### What is required
Copy, exactly and without additions, every line in the records below from the one holding "法轮大法真相博物馆 (708, 1485)" through the one holding "For Businesses (180, 19)", both ends included.

### Input data
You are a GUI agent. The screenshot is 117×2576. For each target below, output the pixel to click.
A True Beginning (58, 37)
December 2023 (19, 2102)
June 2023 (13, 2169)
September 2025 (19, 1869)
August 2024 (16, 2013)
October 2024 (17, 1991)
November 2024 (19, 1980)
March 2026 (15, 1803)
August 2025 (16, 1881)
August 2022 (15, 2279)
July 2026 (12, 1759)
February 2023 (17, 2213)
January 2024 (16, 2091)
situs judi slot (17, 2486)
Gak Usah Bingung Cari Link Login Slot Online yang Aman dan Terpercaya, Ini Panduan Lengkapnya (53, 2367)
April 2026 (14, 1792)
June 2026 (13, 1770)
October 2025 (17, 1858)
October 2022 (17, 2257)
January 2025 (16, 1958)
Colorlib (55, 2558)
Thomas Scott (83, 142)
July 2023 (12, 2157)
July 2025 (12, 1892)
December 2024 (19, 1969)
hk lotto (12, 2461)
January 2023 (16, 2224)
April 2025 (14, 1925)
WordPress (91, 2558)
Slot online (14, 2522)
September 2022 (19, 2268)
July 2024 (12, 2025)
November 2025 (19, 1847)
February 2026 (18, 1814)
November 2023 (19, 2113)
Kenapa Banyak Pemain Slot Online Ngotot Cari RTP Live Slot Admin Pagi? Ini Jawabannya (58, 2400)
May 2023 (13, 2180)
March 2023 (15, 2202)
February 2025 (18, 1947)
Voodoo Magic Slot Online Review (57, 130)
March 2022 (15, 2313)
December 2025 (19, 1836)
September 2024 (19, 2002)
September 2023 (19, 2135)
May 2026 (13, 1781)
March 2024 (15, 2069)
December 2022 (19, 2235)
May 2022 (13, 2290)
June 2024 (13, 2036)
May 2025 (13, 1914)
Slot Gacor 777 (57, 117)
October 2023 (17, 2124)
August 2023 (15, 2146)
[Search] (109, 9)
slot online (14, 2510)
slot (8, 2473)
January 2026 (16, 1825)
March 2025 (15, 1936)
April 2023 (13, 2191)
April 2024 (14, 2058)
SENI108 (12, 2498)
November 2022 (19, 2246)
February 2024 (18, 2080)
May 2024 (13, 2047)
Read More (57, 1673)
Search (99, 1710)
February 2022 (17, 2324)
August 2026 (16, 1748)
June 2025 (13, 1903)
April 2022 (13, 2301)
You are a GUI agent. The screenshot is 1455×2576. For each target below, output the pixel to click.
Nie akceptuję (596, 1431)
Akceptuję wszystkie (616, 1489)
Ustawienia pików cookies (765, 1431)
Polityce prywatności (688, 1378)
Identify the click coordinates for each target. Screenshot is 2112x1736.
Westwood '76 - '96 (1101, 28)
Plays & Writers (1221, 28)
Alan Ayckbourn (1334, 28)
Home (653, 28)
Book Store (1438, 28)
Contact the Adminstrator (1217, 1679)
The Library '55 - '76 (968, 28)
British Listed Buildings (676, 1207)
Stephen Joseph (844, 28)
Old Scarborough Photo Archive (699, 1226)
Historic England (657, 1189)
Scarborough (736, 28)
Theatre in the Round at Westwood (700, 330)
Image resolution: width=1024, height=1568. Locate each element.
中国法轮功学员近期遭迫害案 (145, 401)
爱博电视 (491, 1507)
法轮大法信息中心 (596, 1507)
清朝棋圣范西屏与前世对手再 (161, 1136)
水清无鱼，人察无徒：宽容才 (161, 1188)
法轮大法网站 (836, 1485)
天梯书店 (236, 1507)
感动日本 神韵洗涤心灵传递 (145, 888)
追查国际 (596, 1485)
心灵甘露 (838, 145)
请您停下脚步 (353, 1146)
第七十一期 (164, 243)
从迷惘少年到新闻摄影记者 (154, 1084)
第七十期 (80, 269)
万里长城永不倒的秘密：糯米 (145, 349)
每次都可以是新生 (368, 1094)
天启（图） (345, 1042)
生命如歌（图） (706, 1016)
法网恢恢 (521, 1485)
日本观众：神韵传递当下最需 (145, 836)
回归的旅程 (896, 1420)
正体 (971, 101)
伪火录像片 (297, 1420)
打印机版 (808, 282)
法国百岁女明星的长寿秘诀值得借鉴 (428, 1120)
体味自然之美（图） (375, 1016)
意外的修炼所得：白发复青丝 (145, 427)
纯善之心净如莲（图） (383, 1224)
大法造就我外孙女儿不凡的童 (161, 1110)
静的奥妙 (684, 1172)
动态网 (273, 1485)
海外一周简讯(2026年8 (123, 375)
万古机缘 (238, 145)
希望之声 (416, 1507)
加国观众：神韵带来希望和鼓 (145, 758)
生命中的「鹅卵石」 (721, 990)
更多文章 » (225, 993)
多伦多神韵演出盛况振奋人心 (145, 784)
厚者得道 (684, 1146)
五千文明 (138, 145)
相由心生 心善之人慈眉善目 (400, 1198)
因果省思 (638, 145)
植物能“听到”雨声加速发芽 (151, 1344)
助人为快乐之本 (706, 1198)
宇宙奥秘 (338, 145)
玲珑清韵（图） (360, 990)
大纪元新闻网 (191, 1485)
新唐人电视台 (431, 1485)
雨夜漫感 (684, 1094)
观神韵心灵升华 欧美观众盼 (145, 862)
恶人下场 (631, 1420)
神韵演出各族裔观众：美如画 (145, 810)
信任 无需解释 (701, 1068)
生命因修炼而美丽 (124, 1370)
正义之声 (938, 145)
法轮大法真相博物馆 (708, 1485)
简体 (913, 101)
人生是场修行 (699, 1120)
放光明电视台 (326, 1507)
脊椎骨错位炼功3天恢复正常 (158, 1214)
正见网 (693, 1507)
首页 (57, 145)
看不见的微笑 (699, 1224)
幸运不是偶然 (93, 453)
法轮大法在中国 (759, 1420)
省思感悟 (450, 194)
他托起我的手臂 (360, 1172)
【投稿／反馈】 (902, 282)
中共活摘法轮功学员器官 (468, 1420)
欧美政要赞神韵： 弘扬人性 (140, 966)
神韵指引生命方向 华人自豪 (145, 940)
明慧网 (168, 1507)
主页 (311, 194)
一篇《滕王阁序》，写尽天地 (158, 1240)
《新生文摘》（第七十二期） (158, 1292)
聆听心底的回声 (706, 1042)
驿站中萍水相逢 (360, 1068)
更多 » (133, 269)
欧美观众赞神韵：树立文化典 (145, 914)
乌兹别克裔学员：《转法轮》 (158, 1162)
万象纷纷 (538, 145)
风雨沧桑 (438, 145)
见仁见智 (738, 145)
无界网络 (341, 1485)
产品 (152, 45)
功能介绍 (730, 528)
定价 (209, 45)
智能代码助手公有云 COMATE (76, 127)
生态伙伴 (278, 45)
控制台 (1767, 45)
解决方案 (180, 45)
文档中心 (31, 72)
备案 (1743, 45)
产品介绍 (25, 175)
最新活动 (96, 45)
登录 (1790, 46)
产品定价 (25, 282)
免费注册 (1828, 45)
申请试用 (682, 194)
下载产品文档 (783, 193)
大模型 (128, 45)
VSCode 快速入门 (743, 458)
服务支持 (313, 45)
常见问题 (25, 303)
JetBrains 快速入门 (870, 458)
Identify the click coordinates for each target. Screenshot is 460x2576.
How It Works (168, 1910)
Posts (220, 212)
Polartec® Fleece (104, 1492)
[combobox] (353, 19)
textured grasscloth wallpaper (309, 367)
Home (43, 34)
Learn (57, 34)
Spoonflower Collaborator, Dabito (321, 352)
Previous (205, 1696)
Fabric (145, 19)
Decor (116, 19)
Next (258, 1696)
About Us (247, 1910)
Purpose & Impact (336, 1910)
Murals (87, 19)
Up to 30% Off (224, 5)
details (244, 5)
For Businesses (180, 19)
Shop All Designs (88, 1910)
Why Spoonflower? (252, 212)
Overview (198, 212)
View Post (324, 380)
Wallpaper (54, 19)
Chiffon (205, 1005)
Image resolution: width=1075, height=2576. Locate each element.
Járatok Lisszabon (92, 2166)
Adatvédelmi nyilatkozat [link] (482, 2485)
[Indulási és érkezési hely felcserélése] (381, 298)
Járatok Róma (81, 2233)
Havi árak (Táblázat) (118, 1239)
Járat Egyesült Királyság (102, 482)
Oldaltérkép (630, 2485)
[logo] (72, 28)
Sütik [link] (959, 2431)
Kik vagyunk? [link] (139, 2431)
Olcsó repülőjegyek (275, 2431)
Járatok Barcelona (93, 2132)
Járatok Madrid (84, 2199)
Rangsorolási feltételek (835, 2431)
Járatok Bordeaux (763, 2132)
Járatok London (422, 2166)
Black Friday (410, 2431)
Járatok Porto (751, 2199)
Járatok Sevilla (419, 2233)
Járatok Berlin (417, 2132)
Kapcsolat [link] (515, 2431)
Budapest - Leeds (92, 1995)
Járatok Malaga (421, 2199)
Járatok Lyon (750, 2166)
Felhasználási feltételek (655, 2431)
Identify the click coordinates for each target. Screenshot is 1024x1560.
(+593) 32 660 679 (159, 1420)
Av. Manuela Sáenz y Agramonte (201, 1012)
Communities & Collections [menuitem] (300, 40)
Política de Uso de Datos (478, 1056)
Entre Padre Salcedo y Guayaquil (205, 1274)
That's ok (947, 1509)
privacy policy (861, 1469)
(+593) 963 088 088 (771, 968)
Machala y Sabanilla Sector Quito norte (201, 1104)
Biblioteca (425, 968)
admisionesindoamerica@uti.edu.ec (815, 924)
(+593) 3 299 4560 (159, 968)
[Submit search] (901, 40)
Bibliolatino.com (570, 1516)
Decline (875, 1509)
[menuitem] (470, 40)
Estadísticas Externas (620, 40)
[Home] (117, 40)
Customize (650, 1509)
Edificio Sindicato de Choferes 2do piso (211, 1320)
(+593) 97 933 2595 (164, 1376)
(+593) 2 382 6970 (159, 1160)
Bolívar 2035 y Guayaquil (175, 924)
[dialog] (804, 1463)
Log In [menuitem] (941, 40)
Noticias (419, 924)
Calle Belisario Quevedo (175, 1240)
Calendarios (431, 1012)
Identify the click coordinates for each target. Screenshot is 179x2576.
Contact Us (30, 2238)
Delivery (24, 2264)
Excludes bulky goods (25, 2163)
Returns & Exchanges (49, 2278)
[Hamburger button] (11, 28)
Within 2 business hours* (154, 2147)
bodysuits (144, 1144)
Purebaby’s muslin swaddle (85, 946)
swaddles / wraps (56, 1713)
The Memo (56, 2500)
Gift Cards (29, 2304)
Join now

### Worked solution
法轮大法真相博物馆 (708, 1485)
简体 (913, 101)
人生是场修行 (699, 1120)
放光明电视台 (326, 1507)
脊椎骨错位炼功3天恢复正常 (158, 1214)
正见网 (693, 1507)
首页 (57, 145)
看不见的微笑 (699, 1224)
幸运不是偶然 (93, 453)
法轮大法在中国 (759, 1420)
省思感悟 (450, 194)
他托起我的手臂 (360, 1172)
【投稿／反馈】 (902, 282)
中共活摘法轮功学员器官 (468, 1420)
欧美政要赞神韵： 弘扬人性 (140, 966)
神韵指引生命方向 华人自豪 (145, 940)
明慧网 (168, 1507)
主页 (311, 194)
一篇《滕王阁序》，写尽天地 (158, 1240)
《新生文摘》（第七十二期） (158, 1292)
聆听心底的回声 (706, 1042)
驿站中萍水相逢 (360, 1068)
更多 » (133, 269)
欧美观众赞神韵：树立文化典 (145, 914)
乌兹别克裔学员：《转法轮》 (158, 1162)
万象纷纷 (538, 145)
风雨沧桑 (438, 145)
见仁见智 (738, 145)
无界网络 (341, 1485)
产品 (152, 45)
功能介绍 (730, 528)
定价 (209, 45)
智能代码助手公有云 COMATE (76, 127)
生态伙伴 (278, 45)
控制台 (1767, 45)
解决方案 (180, 45)
文档中心 (31, 72)
备案 (1743, 45)
产品介绍 (25, 175)
最新活动 (96, 45)
登录 (1790, 46)
产品定价 (25, 282)
免费注册 (1828, 45)
申请试用 (682, 194)
下载产品文档 (783, 193)
大模型 (128, 45)
VSCode 快速入门 (743, 458)
服务支持 (313, 45)
常见问题 (25, 303)
JetBrains 快速入门 (870, 458)
Identify the click coordinates for each target. Screenshot is 460x2576.
How It Works (168, 1910)
Posts (220, 212)
Polartec® Fleece (104, 1492)
[combobox] (353, 19)
textured grasscloth wallpaper (309, 367)
Home (43, 34)
Learn (57, 34)
Spoonflower Collaborator, Dabito (321, 352)
Previous (205, 1696)
Fabric (145, 19)
Decor (116, 19)
Next (258, 1696)
About Us (247, 1910)
Purpose & Impact (336, 1910)
Murals (87, 19)
Up to 30% Off (224, 5)
details (244, 5)
For Businesses (180, 19)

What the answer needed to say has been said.